10 choses à savoir sur Pegasus, le logiciel qui a infiltré plus de 50.000 smartphones

La surveillance informatique n’est plus un fantasme. La preuve par l’affaire Pegasus, qui a touché des journalistes, des militants et des figures d’opposition. Mais aussi certains chefs d’États.

Pegasus @BelgaImage

1. Affaire

Plus de 50.000 smartphones ont été infiltrés par le logiciel Pegasus, capable de récupérer les données (photos, mails, messages…) et d’allumer le micro ou la caméra. Cela en passant par les brèches laissées par certaines applications. Une technologie dont auraient profité des gouvernements pour épier d’autres chefs d’États, des journalistes, des militants ou des membres de l’opposition.

2. Journalistes

Le scandale a été révélé par Forbidden Stories, une association de 80 journalistes issus de dix pays, dont fait notamment partie le quotidien Le Soir, appuyée par Amnesty international.

3. NSO

Le logiciel Pegasus est le fruit du travail de la société israélienne de sécurité informatique NSO Group. Censé permettre de lutter contre la criminalité et le terrorisme, Pegasus a donc été vendu à des fins de surveillance à des gouvernements aux quatre coins du monde depuis 2016.

4. France

Parmi les 50.000 téléphones infectés, ceux de hauts dignitaires français.
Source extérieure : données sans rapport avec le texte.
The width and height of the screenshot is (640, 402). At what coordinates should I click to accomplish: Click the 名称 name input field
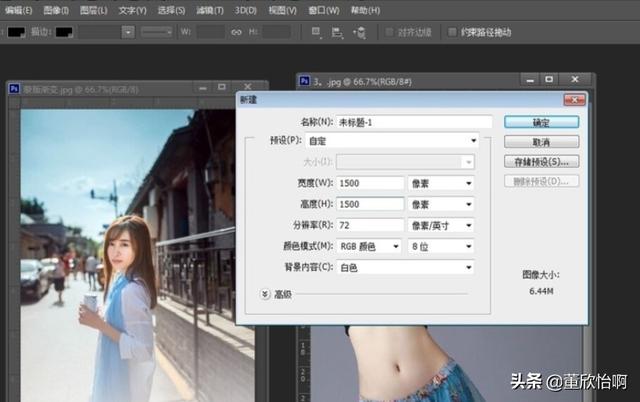pos(414,122)
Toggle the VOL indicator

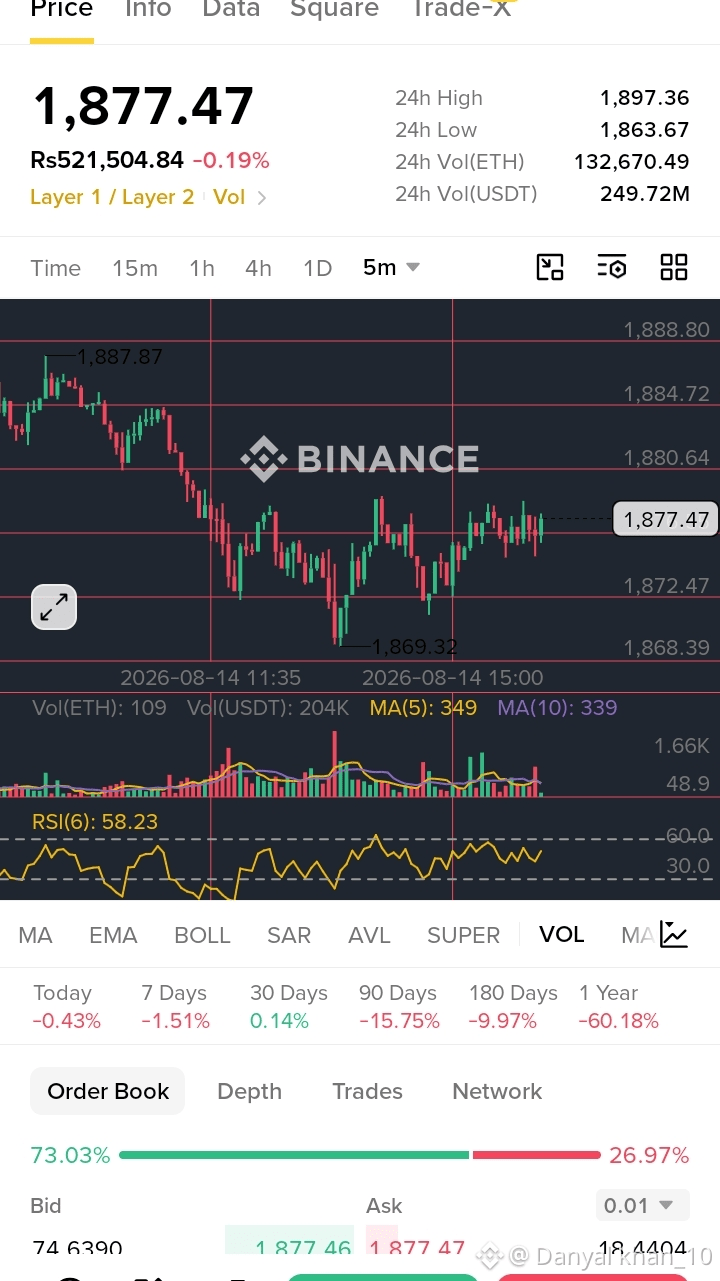(x=561, y=934)
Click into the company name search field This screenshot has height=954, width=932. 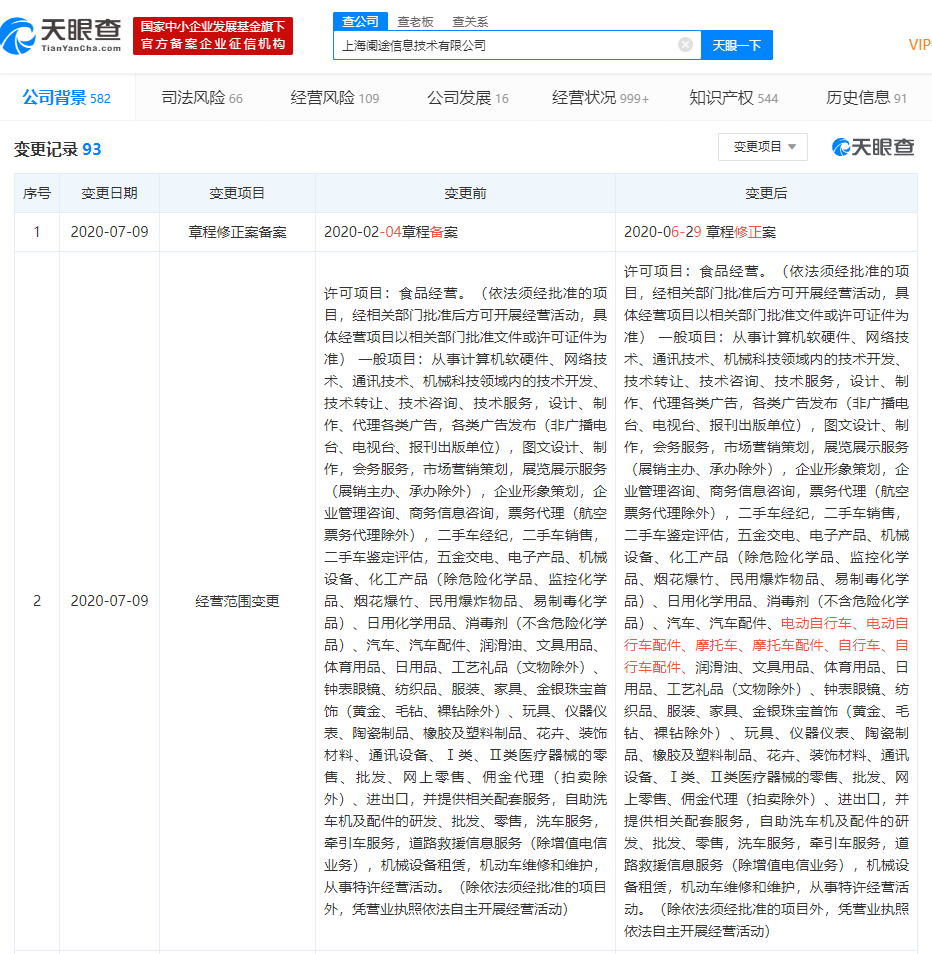pyautogui.click(x=505, y=45)
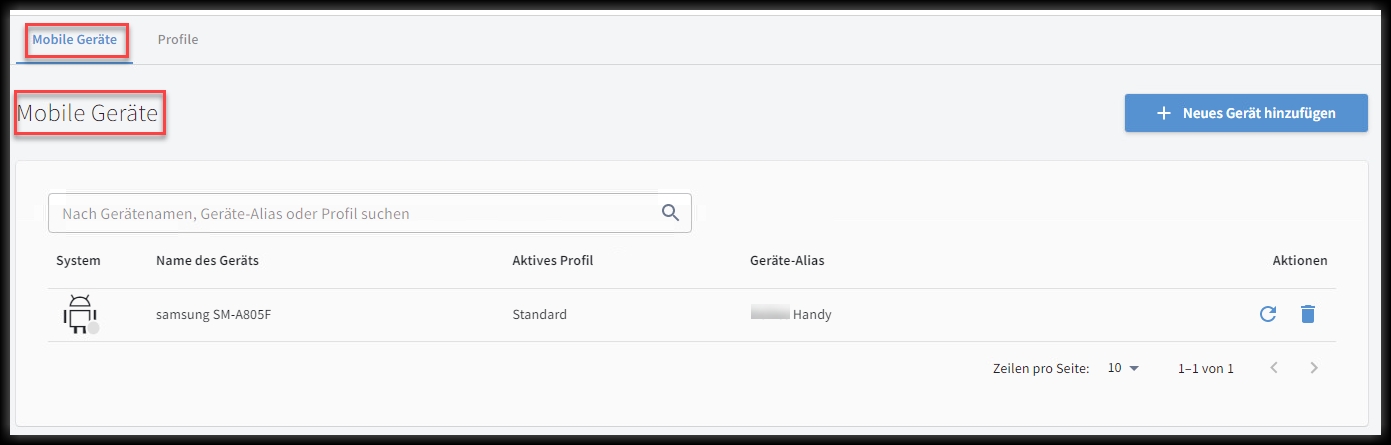Click the Standard profile cell

[539, 314]
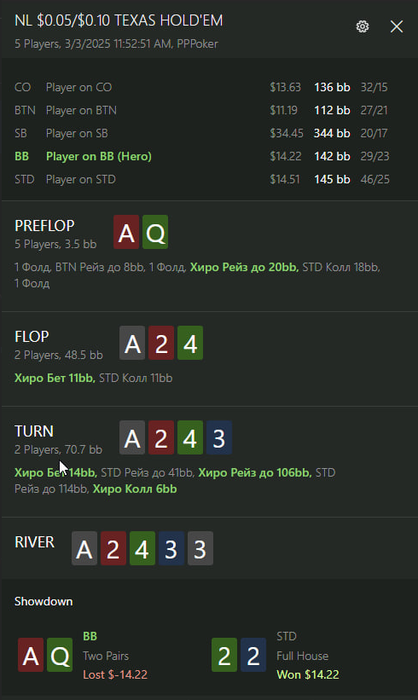Viewport: 418px width, 700px height.
Task: Select the green 4 flop card
Action: tap(190, 343)
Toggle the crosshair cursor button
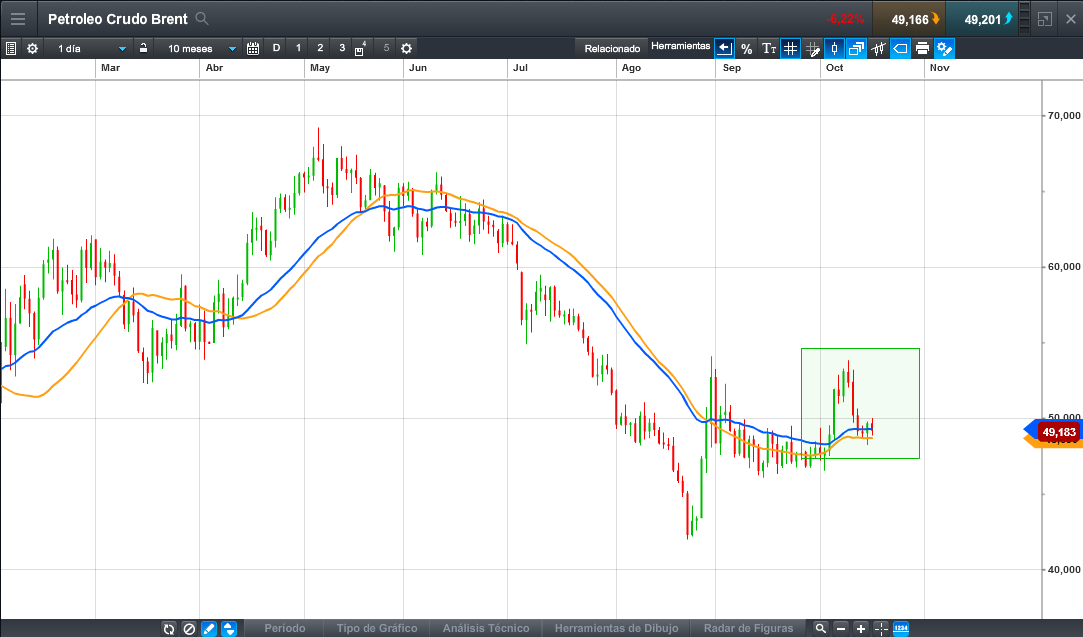The image size is (1083, 637). [x=881, y=629]
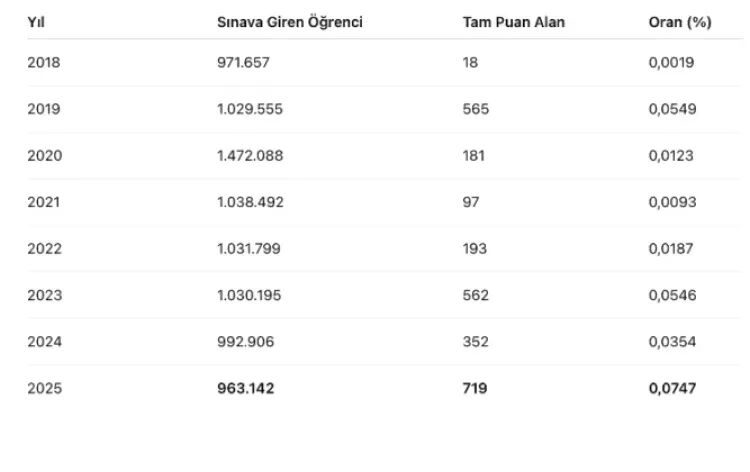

Dont les smartphones du président Emmanuel Macron et de l’ancien Premier ministre Édouard Philippe. L’entourage de Macron a signalé qu’un renforcement de la sécurité serait entrepris, mais a signalé que le présidant changeait régulièrement de téléphone.

5. Belgique

Notre ancien Premier ministre et actuel président du Conseil européen Charles Michel est également sur la liste des personnes victimes de surveillance. Il a été ciblé en même temps qu’Emmanuel Macron, en 2019. Là aussi, il a précisé avoir été conscient des risques et avoir pris “des mesures pour limiter les risques”. Son père Louis a aussi été ciblé.

6. Clients

Plusieurs pays ont été accusés d’avoir profité des prouesses de Pegasus pour espionner des officiers étrangers. Parmi les clients de NSO cités, le Mexique, le Rwanda, la Hongrie, l’Inde, l’Arabie Saoudite, les Émirats arabes unis ou encore le Maroc. Des pays qui ont tous nié leur implication.

7. Maroc

Le cas du Maroc retient particulièrement l’attention. Selon l’enquête, il ferait partie des clients principaux de NSO. Ce que le gouvernement marocain nie en bloc, parlant de “tentative de déstabilisation”, jusqu’à attaquer Forbidden Stories et Amnesty en justice pour diffamation. Le pays rajoute aussi que le roi Mohammed VI figure sur la liste des personnes surveillées.

8. Enquêtes

De nombreuses enquêtes ont été simultanément lancées un peu partout. Au sein des pays visés par la surveillance, comme la France, mais également des pays accusés. Le Mexique, la Hongrie et Israël veulent ont annoncé vouloir faire la lumière sur leur réelle implication. Pour certains, il s’agirait surtout de se blanchir.

9. Moratoire

Amnesty a demandé le week-end dernier un moratoire sur l’utilisation des technologies de surveillance “jusqu’à ce qu’un cadre réglementaire respectueux des droits humains soit mis en place. Il s’agit d’un secteur dangereux qui opère depuis trop longtemps à la limite de la légalité”.

10. WhatsApp

En 2019, Will Cathcart, PDG de WhatsApp, mettait déjà en garde sur les infections des smartphones par Pegasus, mais prêchait dans le vide. “Ces révélations sont parfaitement cohérentes avec ce que nous avons appris, a-t-il réagi, avant d’appeler les gouvernements à plus de vigilance. Soit les téléphones sont sécurisés pour tout le monde, soit ils ne le sont pour personne.”